Grand-père retourna auprès de l’institutrice qui chantonnait des comptines pour les enfants épuisés. Ève Gaudreau, fière et belle, une tasse de thé à la main, distribuait des biscuits au gingembre tout en gardant près d’elle, comme un précieux cadeau, deux petites filles micmacs, d’une beauté à la fois sauvage et à l’odeur d’épinette.
- Tu as grandi, Jean. Dans sa voix magnifique, dans son regard pénétrant, grand-père sut ce qu’elle voulait dire.
Plusieurs, malgré qu’ils fussent voisins, ne s’étaient à peu près jamais parlé, partageaient un morceau de gâteau. D’éternels ennemis de piquets de clôture projetaient d’abattre les frontières. Celui-ci, celle-là qui ne firent auparavant que s’échanger un salut de la main, une tasse de sucre, troquaient des projets d’avenirs. Des rêves frappaient à la porte comme si, ayant été oubliés dans cette nuit occupée à se mesurer à la réalité, les rêves développaient leurs impossibles songes devant des hommes et des femmes, des enfants aussi, qui se mirent à y croire.

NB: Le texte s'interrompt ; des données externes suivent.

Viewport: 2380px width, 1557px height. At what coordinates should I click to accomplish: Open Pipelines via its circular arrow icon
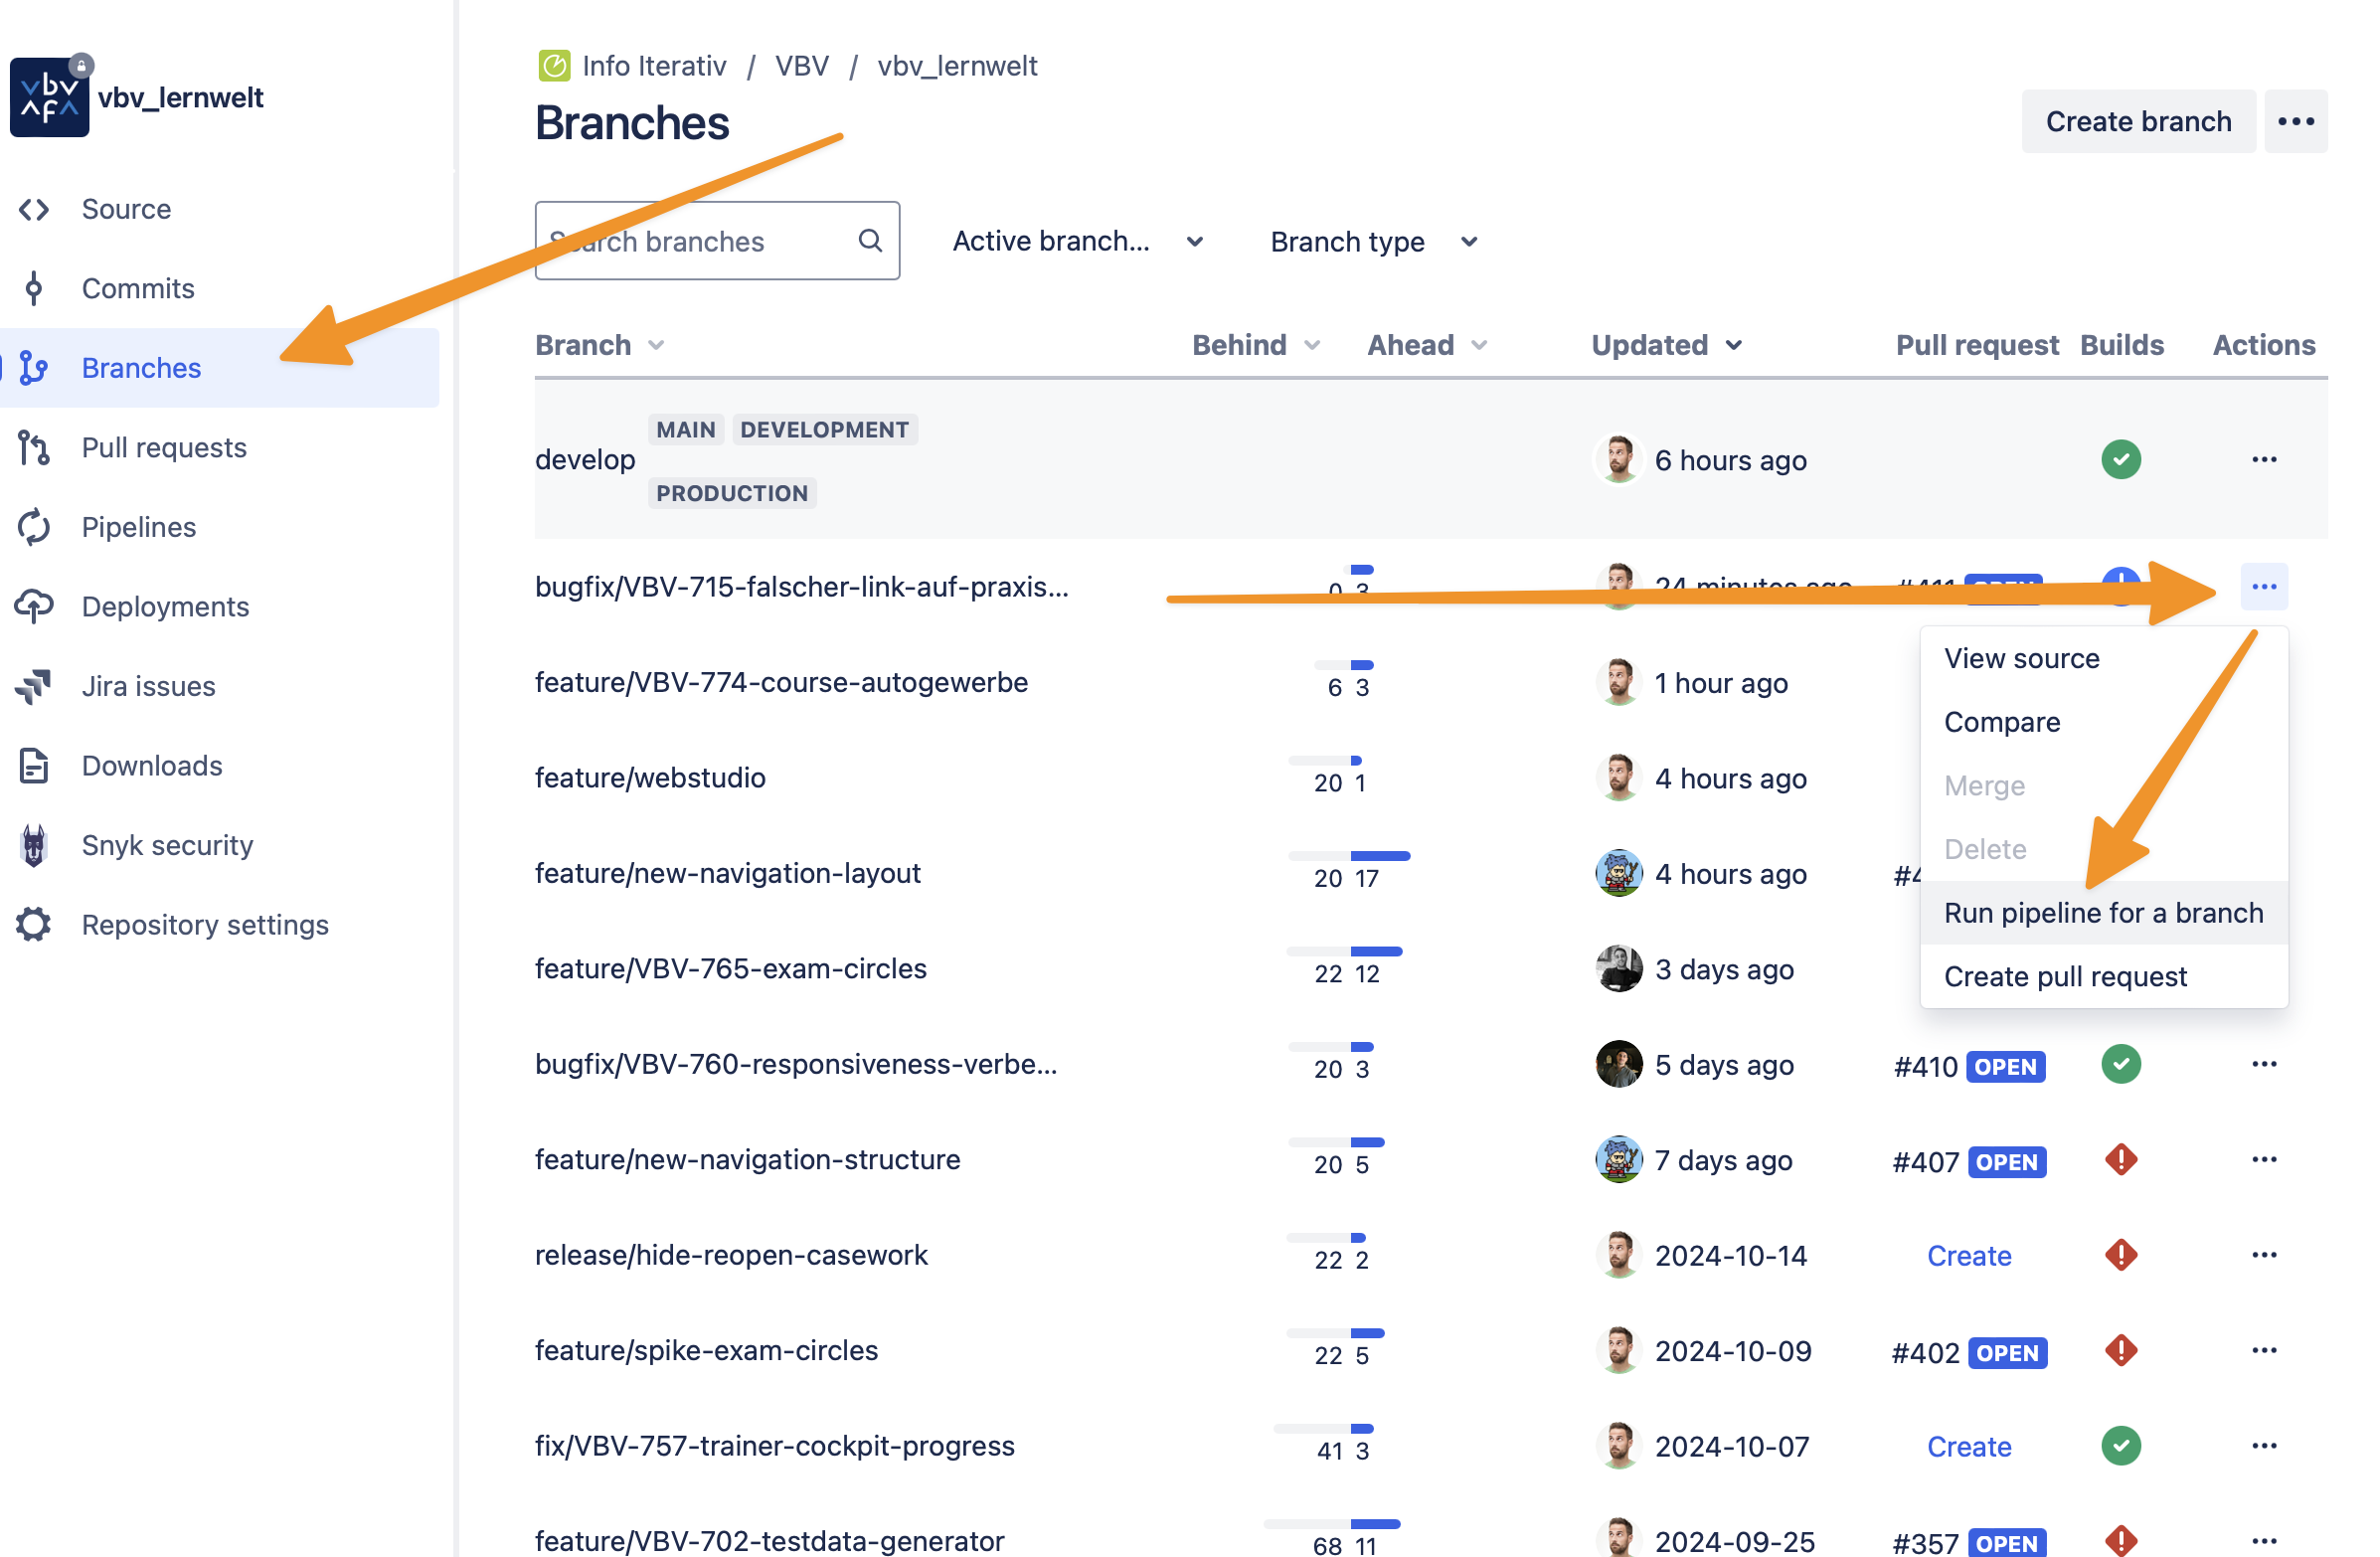(x=34, y=527)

On évoqua la fin tragique de la famille Lacasse. Le curé, cela n’était pas son accoutumance de prendre des décisions rapides, dit qu’on allait, immédiatement, en ce début de soirée de la mi-janvier, les cendres encore chaudes, leur rendre hommage et chanter le service funèbre.
La cérémonie, brève et solennelle, ne dura que quelques minutes. Tous y virent une invitation à ne pas chercher dans les restes calcinés de leur maison, quelque trace que ce soit de leur mort. Ils passaient directement vers l'au-delà.
Pour l’homélie, le chanoine Boudreau, à la surprise générale, proposa qu’elle soit prononcée par Émile. Qui se leva. Lentement. Ses deux mains entourant le cierge pascal, projetant ses yeux autant vers ce qui s’était passé que ce qui allait advenir, le marchand général prit la parole. Arthur, le bedeau, délicatement, un coup puis une seconde après un autre, fit retentir les cloches de l’église.
- Le vent, ce vent que nous connaissons si bien, celui qui amène les bateaux au large et les ramène, celui qui nous apporte les odeurs de la mer, de la forêt et de la montagne, nous dit ce que pourrait être demain et après-demain, ce vent qui était là avant nous, qui y sera toujours, qui a été pour la famille Lacasse les derniers sons que la côté leur a glissés dans les oreilles, le vent s’est associé à un autre élément, aussi essentiel, le feu. Tous les deux, réunis et formant un implacable vacarme de bruits et de couleurs, nous a fait mal. Tous, qui que nous soyons. Sans aucune distinction. Il n’a pas choisi parce que s’il avait pu choisir, ce n’est pas cela qu’il aurait fait. Il a plutôt, déchaîné comme rarement, permis que nous nous liions ensemble. Je demande qu’on ouvre les portes de l’église pour le laisser entrer afin que nous scellions avec lui un pacte dans lequel tous, sans restriction, lui tendant la main, s’engagent à respecter le message qu’il aura imprimé dans son cœur.
Les gens pleuraient alors que notre grand-père, d’une main à l’autre, faisait passer son talisman.